Transcriptional induction of the ATF4-dependent autophagy genes by ER stress through PERK. (A) Immunoblot analysis of ATF4, CHOP protein contents, phosphorylation of eIF2α, eIF2α from MEFs incubated for 4 h either in control (+leu), leucine-free medium (−leu) or in medium containing 4 μg of tunicamycin (+Tu)/ml. (B) Immunoblot analysis of MAP1LC3B processing, from MEFs incubated for 2 or 4 h either in control (+leu) or in medium containing 4 μg of tunicamycin (+Tu) /ml. β-actin was used as a loading control.
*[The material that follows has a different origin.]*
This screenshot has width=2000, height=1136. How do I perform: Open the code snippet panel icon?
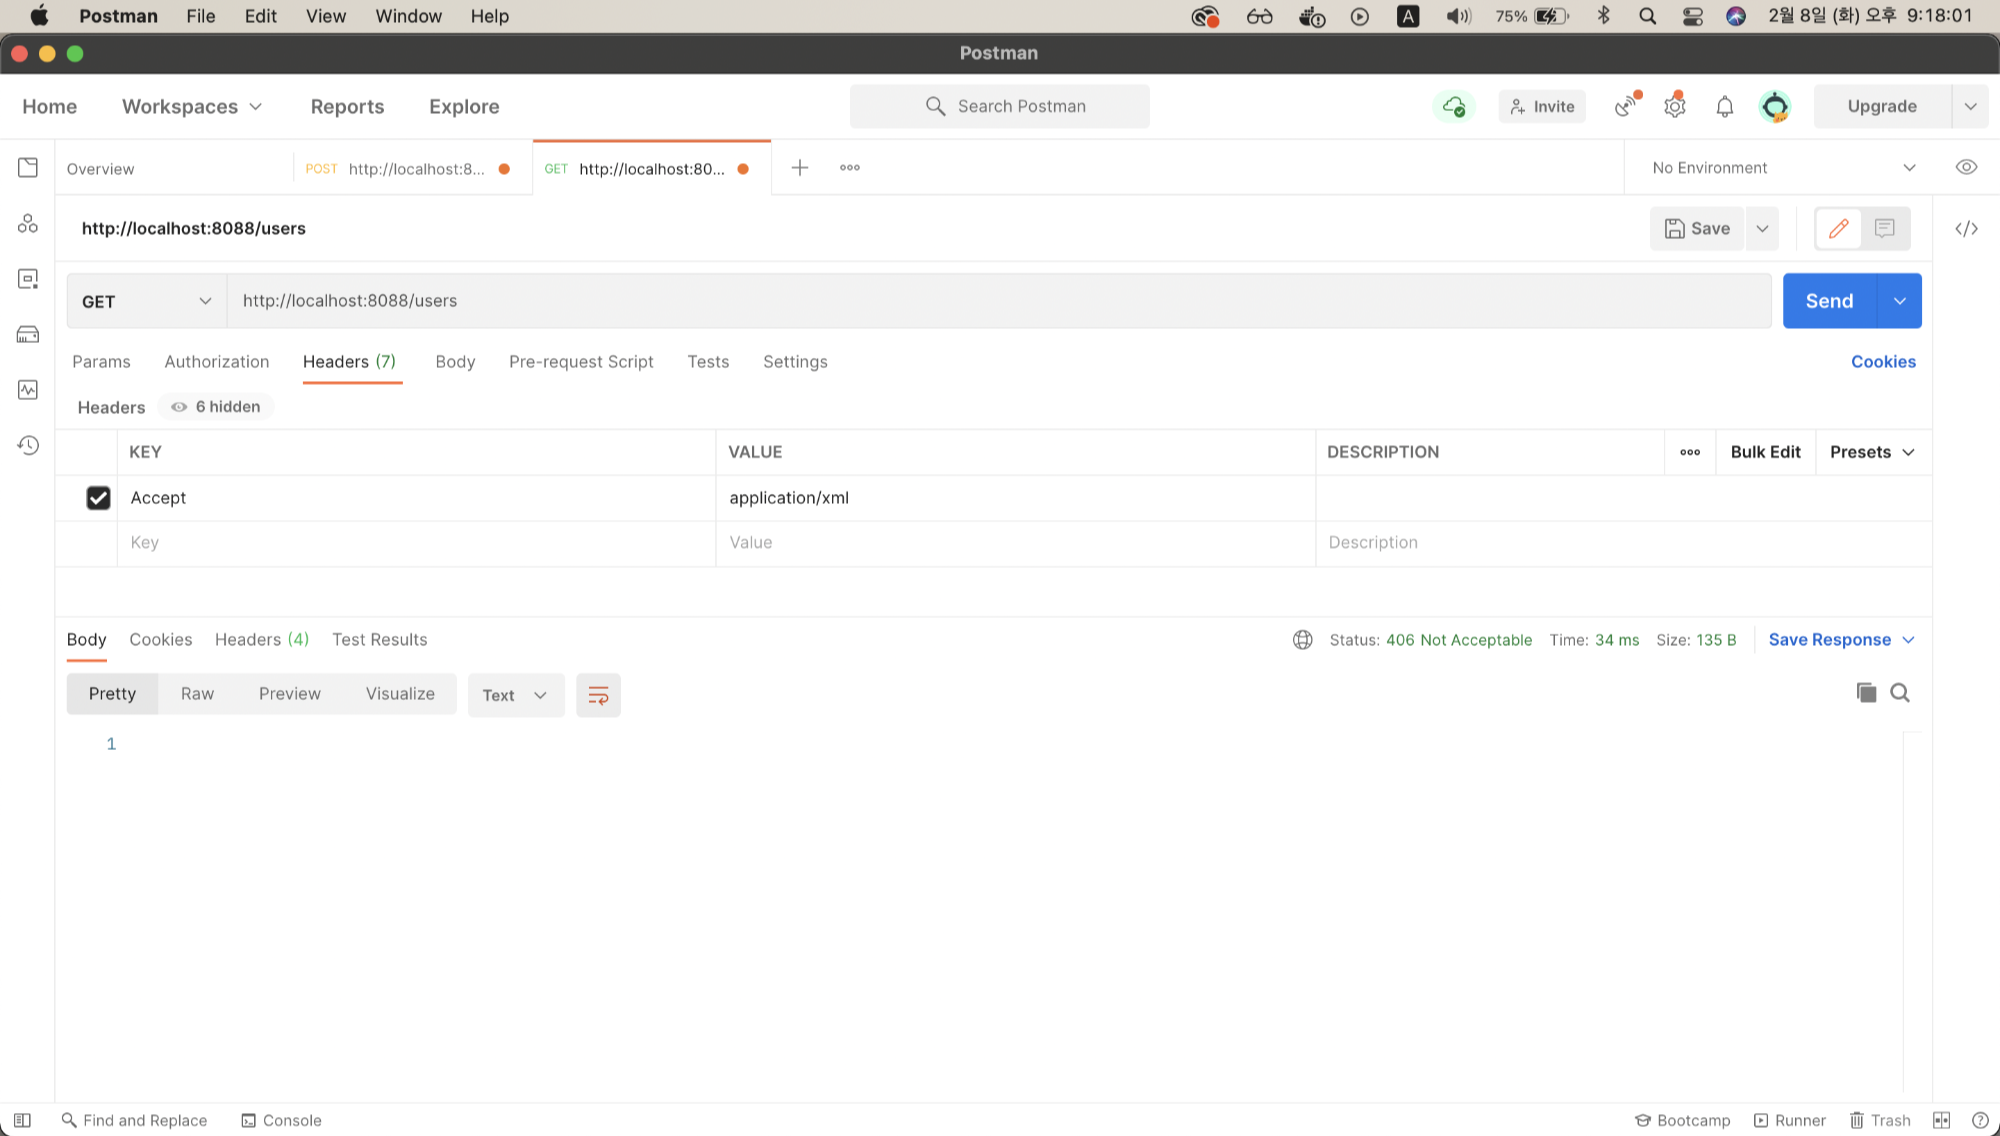point(1966,229)
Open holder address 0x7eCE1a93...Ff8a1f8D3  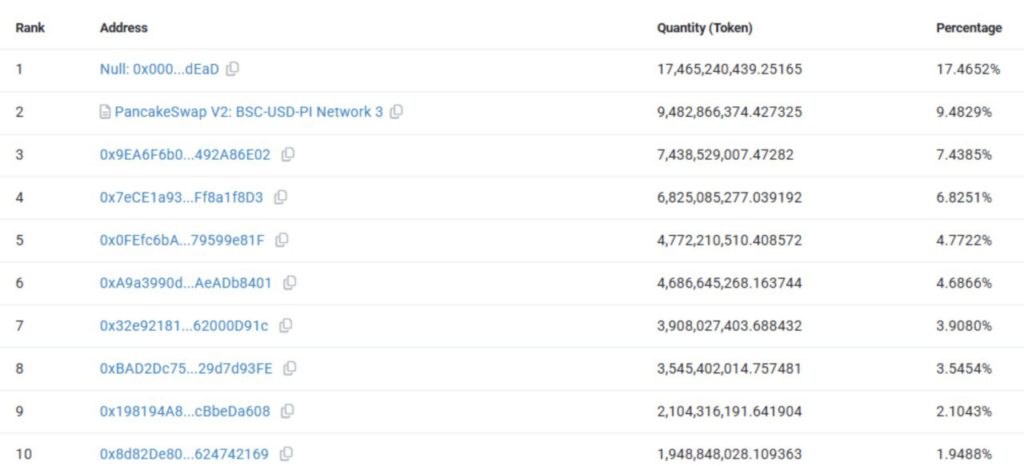[x=182, y=197]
The LC3-II/LC3-I ratio was calculated based on densitometry analysis of both bands using Image J software. (C) Induction of ATF4-dependent autophagy gene expression in response to ER stress. PERK +/+ or PERK −/− MEFs were incubated for 4 h either in control (+leu) or in medium containing 4 μg of tunicamycin /ml (+Tu) or in leucine-free medium (−leu). Total RNA was analyzed for mRNA content as described in Materials and Methods. The graphs show means ± S.E.M. of three independent experiments. t tests have been performed to compare the means. The asterisk indicates a P value of ≤ 0.05 relative to the control value.

Figure 8.

A model for the role of the eIF2α/ATF4 signaling pathway in the transcriptional activation of autophagy genes. The mode by which each gene is regulated is indicated in parenthesis. Three classes of autophagy genes have been identified according to their dependence on ATF4 and CHOP and the binding of these factors to the promoter.